What is required: Return every one of the items below word for word, with nothing added, dropped, or reordered.

Material for this task:
>> START

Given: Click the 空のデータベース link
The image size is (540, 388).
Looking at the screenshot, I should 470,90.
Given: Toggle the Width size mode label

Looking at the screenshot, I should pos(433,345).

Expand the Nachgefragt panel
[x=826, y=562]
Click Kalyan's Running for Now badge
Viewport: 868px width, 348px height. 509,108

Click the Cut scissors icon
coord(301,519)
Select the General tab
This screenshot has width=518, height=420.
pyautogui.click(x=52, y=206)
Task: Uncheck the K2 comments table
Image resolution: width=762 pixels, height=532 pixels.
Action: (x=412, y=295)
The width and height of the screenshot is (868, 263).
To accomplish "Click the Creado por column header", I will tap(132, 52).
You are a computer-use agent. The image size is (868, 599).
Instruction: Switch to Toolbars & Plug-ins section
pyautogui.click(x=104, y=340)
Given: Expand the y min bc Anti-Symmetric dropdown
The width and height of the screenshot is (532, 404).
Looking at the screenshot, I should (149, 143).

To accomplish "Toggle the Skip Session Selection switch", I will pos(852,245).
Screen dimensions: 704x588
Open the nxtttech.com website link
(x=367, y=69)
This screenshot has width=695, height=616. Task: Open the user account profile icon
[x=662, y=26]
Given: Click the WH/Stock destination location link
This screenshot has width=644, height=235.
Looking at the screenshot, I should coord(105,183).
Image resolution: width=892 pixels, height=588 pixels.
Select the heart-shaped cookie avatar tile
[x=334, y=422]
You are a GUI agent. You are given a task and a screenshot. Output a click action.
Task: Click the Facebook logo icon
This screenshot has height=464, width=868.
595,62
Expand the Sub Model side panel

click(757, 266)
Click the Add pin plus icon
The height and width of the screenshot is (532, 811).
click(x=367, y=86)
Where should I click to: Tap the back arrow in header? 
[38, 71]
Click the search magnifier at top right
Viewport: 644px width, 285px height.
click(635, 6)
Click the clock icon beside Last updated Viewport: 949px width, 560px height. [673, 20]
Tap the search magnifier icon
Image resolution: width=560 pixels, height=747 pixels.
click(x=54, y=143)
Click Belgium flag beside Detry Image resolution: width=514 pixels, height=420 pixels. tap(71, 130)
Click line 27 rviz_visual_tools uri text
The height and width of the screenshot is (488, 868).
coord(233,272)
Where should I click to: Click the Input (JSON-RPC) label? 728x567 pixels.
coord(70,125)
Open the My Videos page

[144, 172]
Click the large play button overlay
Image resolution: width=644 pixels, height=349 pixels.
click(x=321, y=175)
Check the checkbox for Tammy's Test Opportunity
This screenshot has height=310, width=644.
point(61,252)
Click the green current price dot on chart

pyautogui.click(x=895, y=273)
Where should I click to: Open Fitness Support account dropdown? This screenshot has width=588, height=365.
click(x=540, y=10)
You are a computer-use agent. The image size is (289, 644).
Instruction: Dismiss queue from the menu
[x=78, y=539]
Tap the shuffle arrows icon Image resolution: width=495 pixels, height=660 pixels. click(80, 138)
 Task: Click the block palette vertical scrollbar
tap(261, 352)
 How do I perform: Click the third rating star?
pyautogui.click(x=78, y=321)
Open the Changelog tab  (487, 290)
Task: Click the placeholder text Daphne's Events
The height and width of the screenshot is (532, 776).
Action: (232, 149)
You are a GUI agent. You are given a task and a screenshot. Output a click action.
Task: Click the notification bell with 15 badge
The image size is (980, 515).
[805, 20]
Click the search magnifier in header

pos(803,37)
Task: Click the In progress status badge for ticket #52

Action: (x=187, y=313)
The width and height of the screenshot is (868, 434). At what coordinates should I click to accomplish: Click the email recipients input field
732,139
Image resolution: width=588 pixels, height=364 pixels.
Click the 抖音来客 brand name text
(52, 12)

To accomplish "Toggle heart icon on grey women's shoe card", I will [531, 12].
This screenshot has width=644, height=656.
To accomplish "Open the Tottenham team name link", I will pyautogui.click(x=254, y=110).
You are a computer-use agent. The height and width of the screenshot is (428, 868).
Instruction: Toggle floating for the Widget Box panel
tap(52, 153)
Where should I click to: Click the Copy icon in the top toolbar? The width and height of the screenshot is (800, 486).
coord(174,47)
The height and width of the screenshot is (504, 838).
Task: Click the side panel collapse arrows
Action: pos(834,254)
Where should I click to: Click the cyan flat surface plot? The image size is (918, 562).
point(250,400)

>> END

Written response:
Given: Click the 空のデータベース link
The image size is (540, 388).
Looking at the screenshot, I should 470,90.
Given: Toggle the Width size mode label

Looking at the screenshot, I should pos(433,345).

Expand the Nachgefragt panel
[x=826, y=562]
Click Kalyan's Running for Now badge
Viewport: 868px width, 348px height. 509,108

Click the Cut scissors icon
coord(301,519)
Select the General tab
This screenshot has width=518, height=420.
pyautogui.click(x=52, y=206)
Task: Uncheck the K2 comments table
Image resolution: width=762 pixels, height=532 pixels.
Action: (x=412, y=295)
The width and height of the screenshot is (868, 263).
To accomplish "Click the Creado por column header", I will tap(132, 52).
You are a computer-use agent. The image size is (868, 599).
Instruction: Switch to Toolbars & Plug-ins section
pyautogui.click(x=104, y=340)
Given: Expand the y min bc Anti-Symmetric dropdown
The width and height of the screenshot is (532, 404).
Looking at the screenshot, I should (149, 143).

To accomplish "Toggle the Skip Session Selection switch", I will pos(852,245).
Screen dimensions: 704x588
Open the nxtttech.com website link
(x=367, y=69)
This screenshot has width=695, height=616. Task: Open the user account profile icon
[x=662, y=26]
Given: Click the WH/Stock destination location link
This screenshot has width=644, height=235.
Looking at the screenshot, I should coord(105,183).
Image resolution: width=892 pixels, height=588 pixels.
Select the heart-shaped cookie avatar tile
[x=334, y=422]
You are a GUI agent. You are given a task and a screenshot. Output a click action.
Task: Click the Facebook logo icon
This screenshot has height=464, width=868.
595,62
Expand the Sub Model side panel

click(757, 266)
Click the Add pin plus icon
The height and width of the screenshot is (532, 811).
click(x=367, y=86)
Where should I click to: Tap the back arrow in header? 
[38, 71]
Click the search magnifier at top right
Viewport: 644px width, 285px height.
click(635, 6)
Click the clock icon beside Last updated Viewport: 949px width, 560px height. [673, 20]
Tap the search magnifier icon
Image resolution: width=560 pixels, height=747 pixels.
click(x=54, y=143)
Click Belgium flag beside Detry Image resolution: width=514 pixels, height=420 pixels. tap(71, 130)
Click line 27 rviz_visual_tools uri text
The height and width of the screenshot is (488, 868).
coord(233,272)
Where should I click to: Click the Input (JSON-RPC) label? 728x567 pixels.
coord(70,125)
Open the My Videos page

[144, 172]
Click the large play button overlay
Image resolution: width=644 pixels, height=349 pixels.
click(x=321, y=175)
Check the checkbox for Tammy's Test Opportunity
This screenshot has height=310, width=644.
point(61,252)
Click the green current price dot on chart

pyautogui.click(x=895, y=273)
Where should I click to: Open Fitness Support account dropdown? This screenshot has width=588, height=365.
click(x=540, y=10)
You are a computer-use agent. The image size is (289, 644).
Instruction: Dismiss queue from the menu
[x=78, y=539]
Tap the shuffle arrows icon Image resolution: width=495 pixels, height=660 pixels. click(80, 138)
 Task: Click the block palette vertical scrollbar
tap(261, 352)
 How do I perform: Click the third rating star?
pyautogui.click(x=78, y=321)
Open the Changelog tab  (487, 290)
Task: Click the placeholder text Daphne's Events
The height and width of the screenshot is (532, 776).
Action: (232, 149)
You are a GUI agent. You are given a task and a screenshot. Output a click action.
Task: Click the notification bell with 15 badge
The image size is (980, 515).
[805, 20]
Click the search magnifier in header

pos(803,37)
Task: Click the In progress status badge for ticket #52

Action: (x=187, y=313)
The width and height of the screenshot is (868, 434). At what coordinates should I click to accomplish: Click the email recipients input field
732,139
Image resolution: width=588 pixels, height=364 pixels.
Click the 抖音来客 brand name text
(52, 12)

To accomplish "Toggle heart icon on grey women's shoe card", I will [531, 12].
This screenshot has width=644, height=656.
To accomplish "Open the Tottenham team name link", I will pyautogui.click(x=254, y=110).
You are a computer-use agent. The height and width of the screenshot is (428, 868).
Instruction: Toggle floating for the Widget Box panel
tap(52, 153)
Where should I click to: Click the Copy icon in the top toolbar? The width and height of the screenshot is (800, 486).
coord(174,47)
The height and width of the screenshot is (504, 838).
Task: Click the side panel collapse arrows
Action: pos(834,254)
Where should I click to: Click the cyan flat surface plot? The image size is (918, 562).
point(250,400)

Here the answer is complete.